Additional Fees and Charges; Limitations - If the agreement governing the
plan or loan so provides, in addition to, or in lieu of, interest at a
periodic percentage rate or rates permitted by Chapter 22, Title 5 of the
Delaware Code, the licensee may charge and collect the following fees and
charges, subject to the limitations provided below, in respect to
revolving credit plans or closed-end loans:
(a) Revolving Credit - with respect to a borrower, a lender may charge,
collect, or receive one or more of the following fees and charges under
plans subject to the provisions of Subchapter II, Chapter 22, Title 5 of
the Delaware Code:
(i) periodic charges - a daily, weekly, monthly, annual or other periodic
charge, in such amount or amounts as the agreement may provide for the
privileges made available to the borrower under the plan;
(ii) transaction charges - a transaction charge or charges in such amount
or amounts as the agreement may provide for each separate purchase or loan
under the plan;
(iii) minimum charges - a minimum charge, in such amount or amounts as the
agreement may provide for each daily, weekly, monthly, annual or other
scheduled billing period under the plan during any portion of which there
is an outstanding unpaid indebtedness under the plan;
(iv) fees for services rendered or reimbursement of expenses - reasonable
fees for services rendered or for reimbursement of expenses incurred in
good faith by the licensee or its agent in connection with such loan,
including without limitation, commitment fees, official fees and taxes,
premiums or other charges for any guarantee or insurance protecting the
licensee against the borrower's default or other credit loss, or costs
incurred by reason of examination of title, inspection, recording and
other formal acts necessary or appropriate to the security of the loan,
filing fees, attorney's fees, and travel expenses. In the event a borrower
defaults under the terms of a plan, the licensee may, if the borrower's
account is referred to an attorney (not a regularly salaried employee of
the licensee) or to a third party for collection and if the agreement
governing the revolving credit plan so provides, charge and collect from
the borrower a reasonable attorney's fee. In addition, following a
borrower's default, the licensee may, if the agreement governing the plan
so provides, recover from the borrower all court, alternative dispute
resolution or other collection costs (including, without limitation, fees
and charges of collection agencies) actually incurred by the licensee;
(v) overlimit charges - a charge in such amount or amounts as the
agreement may provide, for each daily, weekly, monthly, annual or other
scheduled billing period under the plan during any portion of which total
outstanding indebtedness exceeds the credit limit established under the
plan;
(vi) delinquency charges - a late or delinquency charge upon any
outstanding unpaid installment payments or portions thereof under the plan
which are in default; provided, however, that no more than 1 such late or
delinquency charge may be imposed in respect of any single such
installment payment or portion thereof regardless of the period during
which it remains in default; and provided further, however, that for the
purpose only of the preceding provision all payments by the borrower shall
be deemed to be applied to satisfaction of installment payments in the
order in which they become due.
(vii) returned check charges - a returned check charge may be assessed to
consumers, in such amount or amounts as the agreement may provide,
provided the amount(s) of such charges are customary and reasonable for
checks that are returned unpaid.
(viii) termination fees - a charge in such amount or amounts as the
agreement may provide to terminate revolving credit plan.

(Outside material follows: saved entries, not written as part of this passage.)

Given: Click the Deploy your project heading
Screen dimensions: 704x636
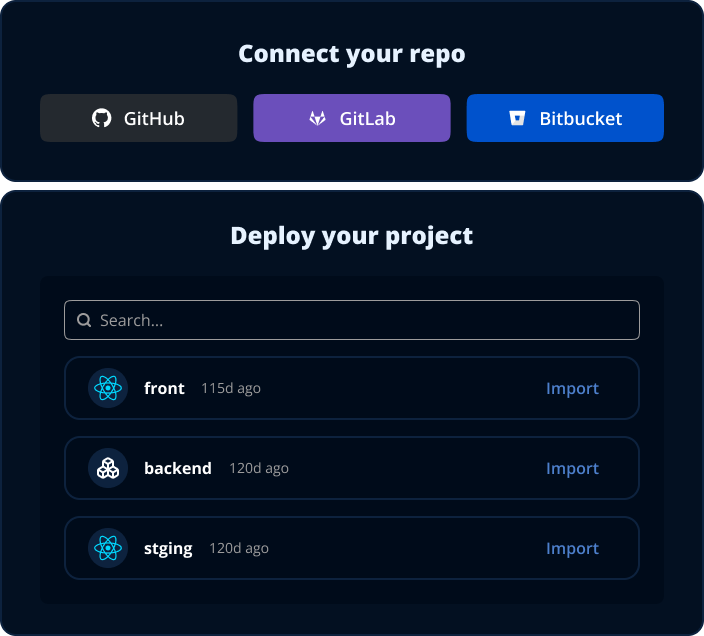Looking at the screenshot, I should pos(352,236).
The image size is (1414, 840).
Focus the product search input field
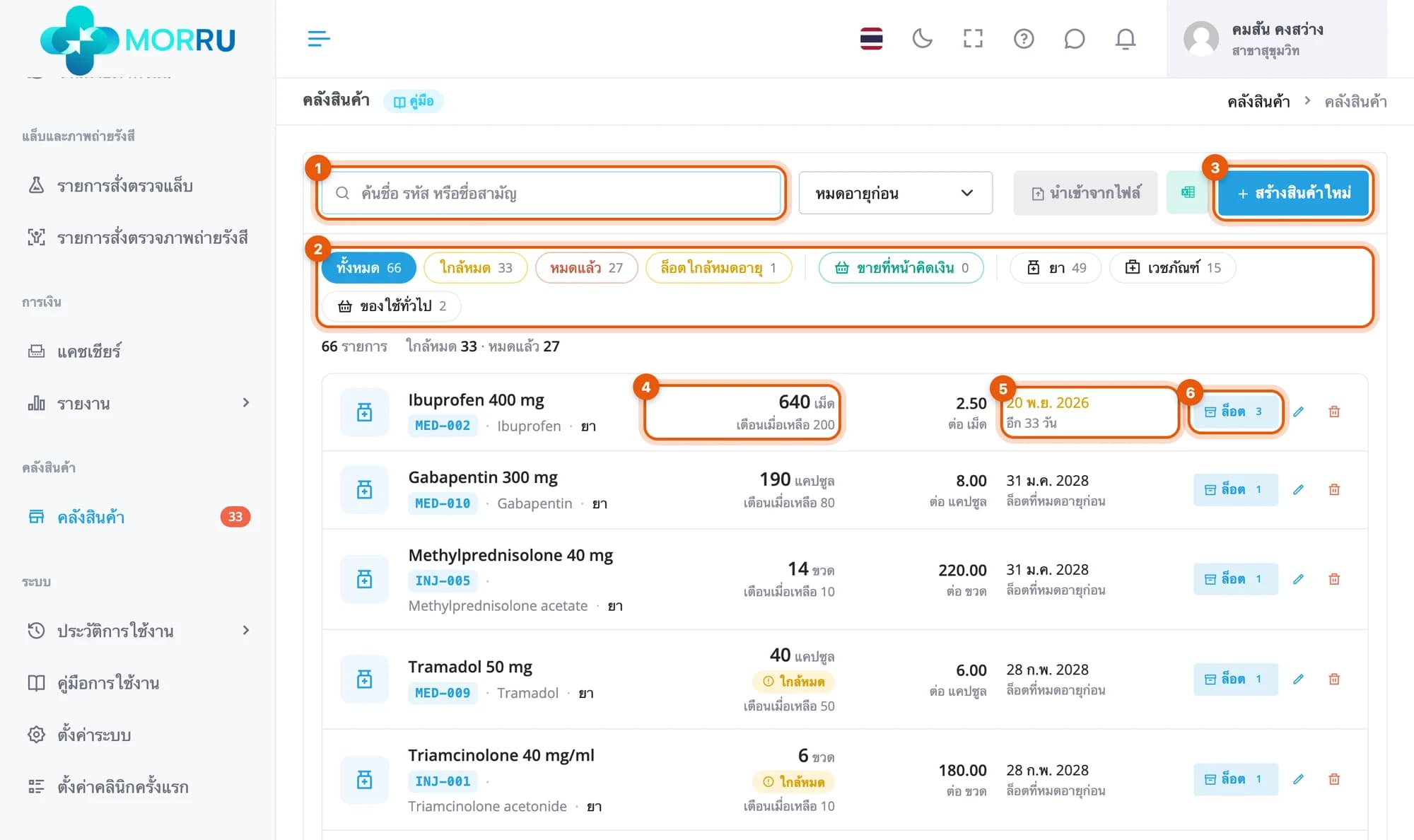[551, 193]
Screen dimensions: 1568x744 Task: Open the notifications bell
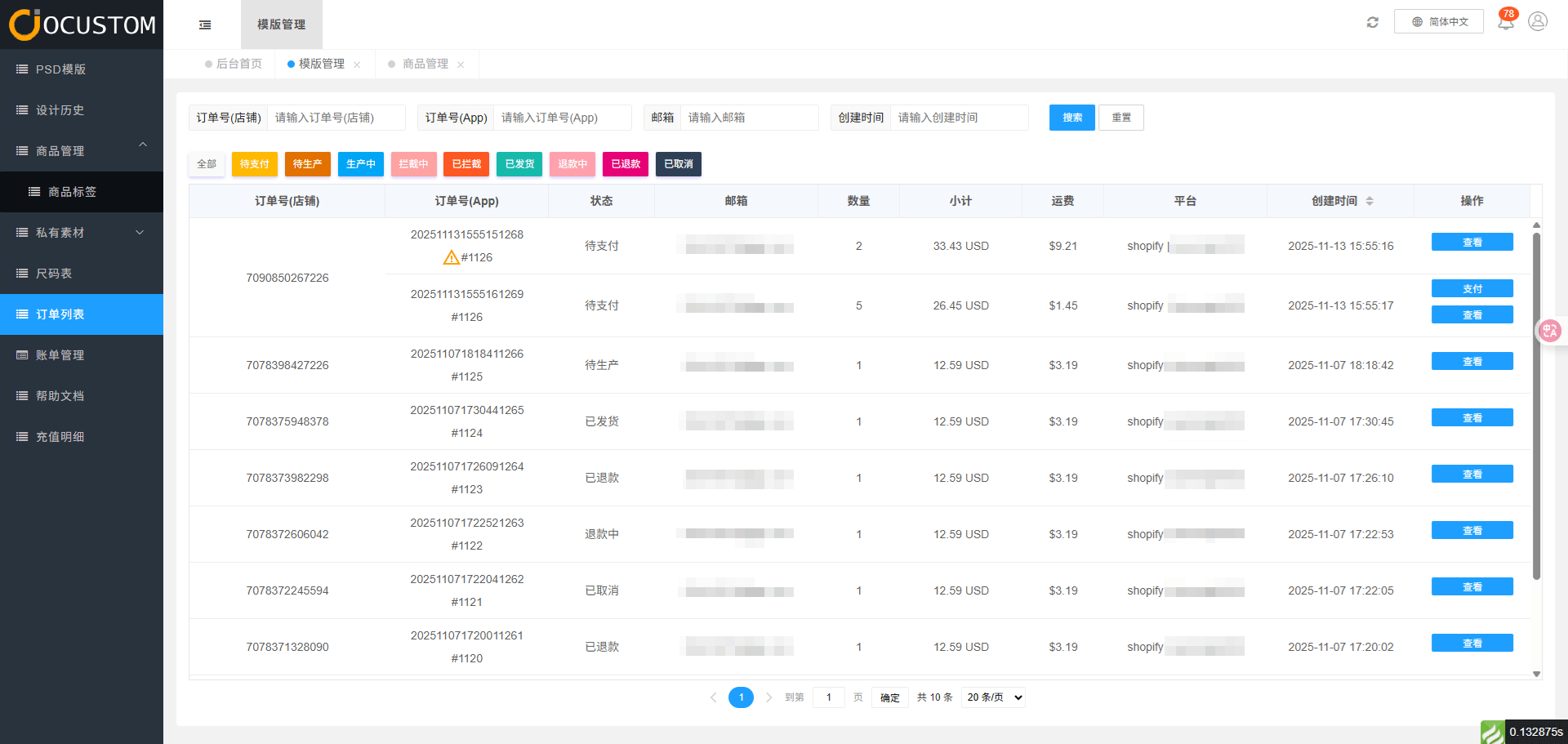(1505, 22)
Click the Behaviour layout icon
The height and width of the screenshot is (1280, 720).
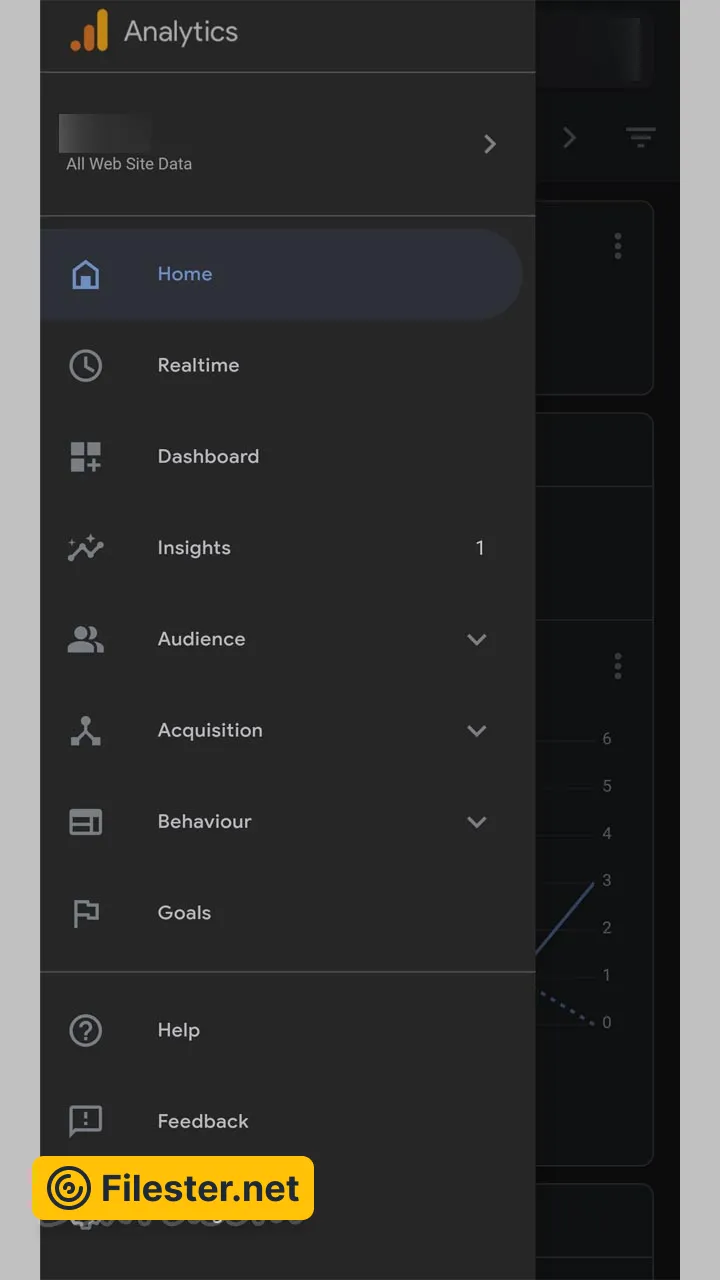coord(86,822)
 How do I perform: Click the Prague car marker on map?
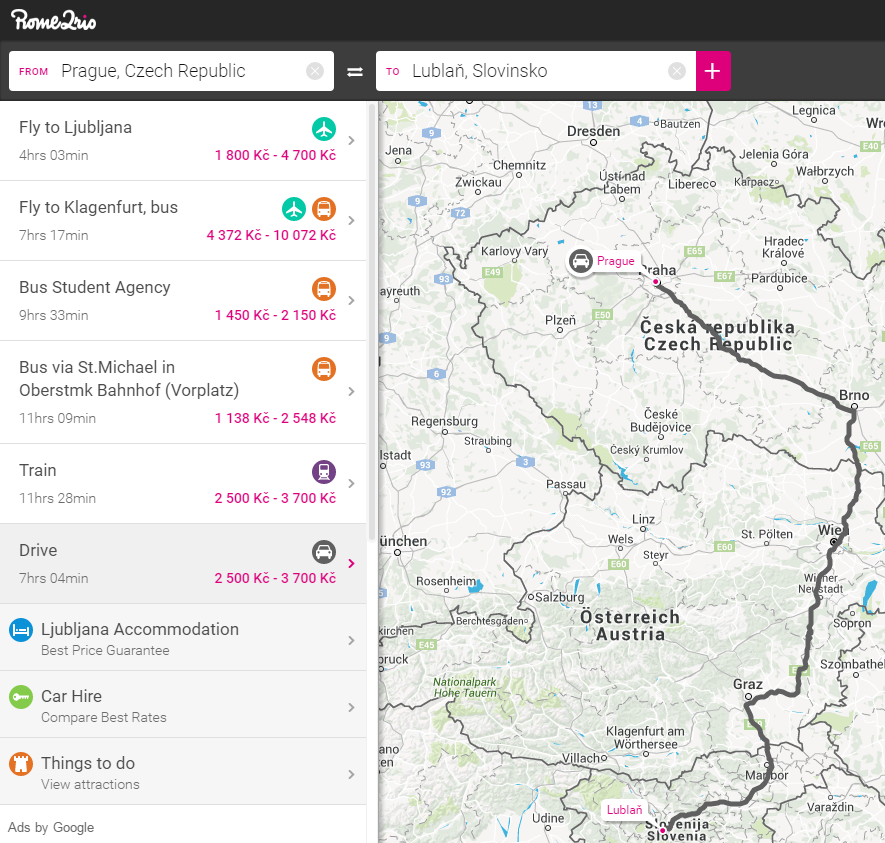(581, 261)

(ix) charges incurred in connection with real estate secured transactions
- in the case of revolving credit secured by real estate such additional
charges as outlined in item (3)(c) of this regulation may also be
collected within the limitations stated therein.
(b) Closed-end Credit - with respect to a borrower, a lender may charge,
collect, or receive one or more of the following fees for loans subject to
the provisions of Subchapter III, Chapter 22, Title 5 of the Delaware
Code:
(i) fees for services rendered or reimbursement of expenses - reasonable
fees for services rendered or for reimbursement of expenses incurred in
good faith by the licensee or its agent in connection with such loan,
including without limitation, commitment fees, official fees and taxes,
premiums or other charges for any guarantee or insurance protecting the
licensee against the borrowers default or other credit loss, or costs
incurred by reason of examination of title, inspection, recording and
other formal acts necessary or appropriate to the security of the loan,
filing fees, attorney's fees, and travel expenses. In the event a borrower
defaults under the terms of the loan, the licensee may, if the borrower's
account is referred to an attorney (not a regularly salaried employee of
the licensee) or to a third party for collection and if the agreement
governing, or the bond, note or other evidence of, the loan so provides,
charge and collect from the borrower a reasonable attorney's fees. In
addition, following a borrower's default, the licensee may, if the
agreement governing, or the bond, note or other evidence of, the loan so
provides, recover from the borrower all court, alternative dispute
resolution or other collection costs (including, without limitation, fees
and charges of collection agencies) actually incurred by the licensee;
(ii) deferral charges - a deferral charge may be assessed to a borrower in
accordance with an agreement to permit the borrower to defer installment
payments of a loan;
(iii) delinquency charges - if the agreement governing the loan so
provides, a late or delinquency charge may be imposed upon any outstanding
unpaid installment payment or portions thereof under the loan agreement
which are in default; provided, however, that no more than 1 such
delinquency charge may be imposed in respect of any single such
installment payment or portion thereof regardless of the period during
which it remains in default; and provided further that no such delinquency
charge may exceed 5% of the amount of any such installment or portion
thereof in default;
(iv) returned check charge - if the agreement governing the loan so
provides, a returned check charge may be assessed to consumers for checks
that are returned unpaid provided the amount(s) of such charges are
customary and reasonable.
(v) charges incurred in connection with real estate secured transactions -
in the case of closed end credit secured by real estate such additional
charges as outlined in item (3)(c) of this regulation may also be
collected within the limitations stated therein.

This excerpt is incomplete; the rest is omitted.